Gather each line in the entries that includes the string "computer".
** Opening Task inputs block **
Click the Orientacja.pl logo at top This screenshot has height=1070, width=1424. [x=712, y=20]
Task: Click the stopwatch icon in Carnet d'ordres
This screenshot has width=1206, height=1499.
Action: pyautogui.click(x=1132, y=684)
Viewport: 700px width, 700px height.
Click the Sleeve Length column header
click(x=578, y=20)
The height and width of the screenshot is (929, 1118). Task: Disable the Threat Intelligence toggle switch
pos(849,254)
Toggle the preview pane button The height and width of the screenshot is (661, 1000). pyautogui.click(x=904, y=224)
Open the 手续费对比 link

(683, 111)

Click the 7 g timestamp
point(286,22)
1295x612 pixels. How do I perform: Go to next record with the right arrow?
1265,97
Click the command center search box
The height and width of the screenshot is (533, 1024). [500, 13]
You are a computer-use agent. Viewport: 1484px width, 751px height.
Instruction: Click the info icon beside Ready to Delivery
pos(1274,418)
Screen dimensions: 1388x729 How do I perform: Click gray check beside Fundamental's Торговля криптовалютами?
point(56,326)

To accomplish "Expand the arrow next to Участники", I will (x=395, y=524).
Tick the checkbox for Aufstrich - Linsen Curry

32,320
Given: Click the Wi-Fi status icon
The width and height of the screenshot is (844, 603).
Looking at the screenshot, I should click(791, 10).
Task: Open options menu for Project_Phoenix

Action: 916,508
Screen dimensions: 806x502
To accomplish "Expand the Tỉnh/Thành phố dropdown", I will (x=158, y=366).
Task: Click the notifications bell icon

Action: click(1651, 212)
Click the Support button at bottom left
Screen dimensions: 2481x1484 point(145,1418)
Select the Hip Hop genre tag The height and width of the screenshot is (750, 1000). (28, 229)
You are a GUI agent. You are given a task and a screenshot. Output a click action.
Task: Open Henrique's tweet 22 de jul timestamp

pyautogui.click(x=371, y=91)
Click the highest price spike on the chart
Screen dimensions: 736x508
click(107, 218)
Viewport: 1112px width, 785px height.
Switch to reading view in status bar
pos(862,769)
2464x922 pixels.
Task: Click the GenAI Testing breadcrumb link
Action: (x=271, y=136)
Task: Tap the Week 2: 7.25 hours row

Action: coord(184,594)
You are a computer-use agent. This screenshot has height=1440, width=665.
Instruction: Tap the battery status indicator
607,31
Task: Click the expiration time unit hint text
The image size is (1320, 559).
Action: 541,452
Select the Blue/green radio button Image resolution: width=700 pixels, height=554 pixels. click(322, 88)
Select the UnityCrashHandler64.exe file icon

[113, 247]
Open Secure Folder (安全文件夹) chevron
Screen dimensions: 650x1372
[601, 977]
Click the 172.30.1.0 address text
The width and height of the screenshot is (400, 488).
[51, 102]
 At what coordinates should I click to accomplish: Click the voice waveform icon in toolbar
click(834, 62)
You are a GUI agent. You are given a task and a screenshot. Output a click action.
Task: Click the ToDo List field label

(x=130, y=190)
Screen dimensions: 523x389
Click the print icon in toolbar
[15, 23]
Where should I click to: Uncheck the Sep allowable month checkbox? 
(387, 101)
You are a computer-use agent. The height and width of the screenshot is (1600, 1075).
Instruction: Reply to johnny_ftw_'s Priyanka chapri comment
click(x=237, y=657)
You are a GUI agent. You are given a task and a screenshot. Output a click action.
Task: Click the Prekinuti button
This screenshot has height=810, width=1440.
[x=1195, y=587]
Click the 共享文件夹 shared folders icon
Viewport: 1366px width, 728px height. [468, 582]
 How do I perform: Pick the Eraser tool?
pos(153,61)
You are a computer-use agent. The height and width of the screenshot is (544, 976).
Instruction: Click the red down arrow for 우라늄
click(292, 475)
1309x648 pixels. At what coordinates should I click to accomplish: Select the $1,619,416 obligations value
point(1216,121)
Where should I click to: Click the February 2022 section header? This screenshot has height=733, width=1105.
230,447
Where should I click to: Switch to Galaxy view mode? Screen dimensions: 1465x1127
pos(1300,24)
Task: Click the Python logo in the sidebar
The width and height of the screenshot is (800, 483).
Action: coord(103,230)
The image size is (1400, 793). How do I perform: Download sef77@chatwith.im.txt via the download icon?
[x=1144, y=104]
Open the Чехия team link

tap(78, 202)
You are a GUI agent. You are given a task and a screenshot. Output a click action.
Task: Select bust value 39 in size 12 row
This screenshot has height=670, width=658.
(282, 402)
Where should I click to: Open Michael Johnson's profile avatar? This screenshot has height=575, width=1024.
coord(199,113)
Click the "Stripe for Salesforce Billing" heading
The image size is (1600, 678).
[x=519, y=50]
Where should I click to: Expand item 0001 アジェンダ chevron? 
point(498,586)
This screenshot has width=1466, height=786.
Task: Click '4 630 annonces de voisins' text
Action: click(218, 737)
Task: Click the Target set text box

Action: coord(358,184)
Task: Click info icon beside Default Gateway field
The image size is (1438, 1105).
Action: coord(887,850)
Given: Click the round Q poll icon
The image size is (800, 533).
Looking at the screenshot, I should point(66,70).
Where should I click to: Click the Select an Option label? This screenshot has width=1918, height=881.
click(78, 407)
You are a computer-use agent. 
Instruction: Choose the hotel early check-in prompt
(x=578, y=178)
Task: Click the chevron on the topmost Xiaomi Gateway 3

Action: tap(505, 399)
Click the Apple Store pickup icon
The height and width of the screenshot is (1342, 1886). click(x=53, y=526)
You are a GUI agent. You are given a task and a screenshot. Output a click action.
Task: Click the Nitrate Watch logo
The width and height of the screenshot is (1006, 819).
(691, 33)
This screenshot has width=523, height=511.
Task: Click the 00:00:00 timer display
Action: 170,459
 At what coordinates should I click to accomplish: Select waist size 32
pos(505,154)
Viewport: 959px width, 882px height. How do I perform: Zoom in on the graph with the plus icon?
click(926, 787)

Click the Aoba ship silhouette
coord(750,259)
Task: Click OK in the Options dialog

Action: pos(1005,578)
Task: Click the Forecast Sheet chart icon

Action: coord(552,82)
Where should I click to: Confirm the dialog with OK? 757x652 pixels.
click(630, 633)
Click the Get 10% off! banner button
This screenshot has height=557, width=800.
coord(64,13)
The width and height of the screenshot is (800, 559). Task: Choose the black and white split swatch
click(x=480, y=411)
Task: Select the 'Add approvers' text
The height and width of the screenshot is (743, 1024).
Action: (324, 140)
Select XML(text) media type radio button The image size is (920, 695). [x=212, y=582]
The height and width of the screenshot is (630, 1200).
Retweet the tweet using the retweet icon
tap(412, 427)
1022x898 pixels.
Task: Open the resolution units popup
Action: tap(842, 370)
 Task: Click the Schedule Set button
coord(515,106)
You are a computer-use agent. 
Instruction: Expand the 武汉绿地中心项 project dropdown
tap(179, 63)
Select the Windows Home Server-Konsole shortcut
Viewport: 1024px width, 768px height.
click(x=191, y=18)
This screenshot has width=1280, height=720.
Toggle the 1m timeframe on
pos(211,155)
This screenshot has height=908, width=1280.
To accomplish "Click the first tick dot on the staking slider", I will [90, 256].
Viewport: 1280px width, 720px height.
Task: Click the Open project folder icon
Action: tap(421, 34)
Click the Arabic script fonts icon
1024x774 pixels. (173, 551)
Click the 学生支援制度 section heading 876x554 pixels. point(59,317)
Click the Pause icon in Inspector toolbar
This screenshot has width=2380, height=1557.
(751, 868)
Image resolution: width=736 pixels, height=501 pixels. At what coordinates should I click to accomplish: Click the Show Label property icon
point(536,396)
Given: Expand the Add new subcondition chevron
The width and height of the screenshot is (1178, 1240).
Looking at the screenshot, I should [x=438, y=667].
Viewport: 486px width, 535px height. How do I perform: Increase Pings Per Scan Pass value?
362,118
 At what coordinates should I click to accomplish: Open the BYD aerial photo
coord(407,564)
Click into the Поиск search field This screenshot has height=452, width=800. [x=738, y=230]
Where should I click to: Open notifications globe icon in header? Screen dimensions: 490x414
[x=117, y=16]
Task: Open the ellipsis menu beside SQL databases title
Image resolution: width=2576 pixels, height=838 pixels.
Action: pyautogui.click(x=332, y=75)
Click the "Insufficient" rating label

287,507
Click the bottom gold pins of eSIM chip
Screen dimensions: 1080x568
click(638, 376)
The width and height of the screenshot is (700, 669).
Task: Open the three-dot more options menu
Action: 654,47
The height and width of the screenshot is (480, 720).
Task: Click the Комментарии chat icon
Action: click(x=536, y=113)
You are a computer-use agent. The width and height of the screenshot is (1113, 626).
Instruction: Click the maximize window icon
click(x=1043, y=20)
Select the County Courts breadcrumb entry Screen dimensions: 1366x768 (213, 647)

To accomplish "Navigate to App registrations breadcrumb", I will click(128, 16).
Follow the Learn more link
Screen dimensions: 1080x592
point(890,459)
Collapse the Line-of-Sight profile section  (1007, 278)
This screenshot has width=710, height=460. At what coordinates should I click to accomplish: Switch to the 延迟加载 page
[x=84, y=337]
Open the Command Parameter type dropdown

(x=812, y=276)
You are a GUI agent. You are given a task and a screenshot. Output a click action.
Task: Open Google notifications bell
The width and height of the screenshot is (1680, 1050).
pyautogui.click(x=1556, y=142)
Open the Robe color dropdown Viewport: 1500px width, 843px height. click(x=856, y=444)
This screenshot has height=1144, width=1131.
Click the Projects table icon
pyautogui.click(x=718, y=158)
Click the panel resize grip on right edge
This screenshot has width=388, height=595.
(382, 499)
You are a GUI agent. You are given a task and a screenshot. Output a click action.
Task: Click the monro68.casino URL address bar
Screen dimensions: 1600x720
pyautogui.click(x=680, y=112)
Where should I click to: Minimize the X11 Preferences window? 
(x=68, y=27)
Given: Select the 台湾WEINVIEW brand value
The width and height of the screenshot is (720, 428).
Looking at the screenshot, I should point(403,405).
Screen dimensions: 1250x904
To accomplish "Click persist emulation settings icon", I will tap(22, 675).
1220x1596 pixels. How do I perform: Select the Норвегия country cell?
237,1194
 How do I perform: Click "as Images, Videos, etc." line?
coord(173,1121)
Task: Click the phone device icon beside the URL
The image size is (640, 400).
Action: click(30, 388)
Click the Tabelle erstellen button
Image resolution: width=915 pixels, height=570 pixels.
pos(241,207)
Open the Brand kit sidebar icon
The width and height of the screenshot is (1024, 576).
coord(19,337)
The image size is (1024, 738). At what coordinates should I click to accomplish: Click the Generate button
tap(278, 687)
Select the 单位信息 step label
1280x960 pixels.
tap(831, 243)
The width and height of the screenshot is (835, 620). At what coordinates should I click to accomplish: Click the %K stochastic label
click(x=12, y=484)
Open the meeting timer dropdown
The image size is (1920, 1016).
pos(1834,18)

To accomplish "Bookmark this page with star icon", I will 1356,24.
** Closing Task inputs block **
Exercise answer:
You are a computer-use agent. Viewport: 1484px width, 751px height.
You are a computer-use agent. This screenshot has height=1440, width=665.
You are a computer-use agent. The height and width of the screenshot is (1600, 1075).
You are a computer-use agent. The height and width of the screenshot is (544, 976).
You are a computer-use agent. 
You are a computer-use agent. 
You are a computer-use agent. The width and height of the screenshot is (1113, 626).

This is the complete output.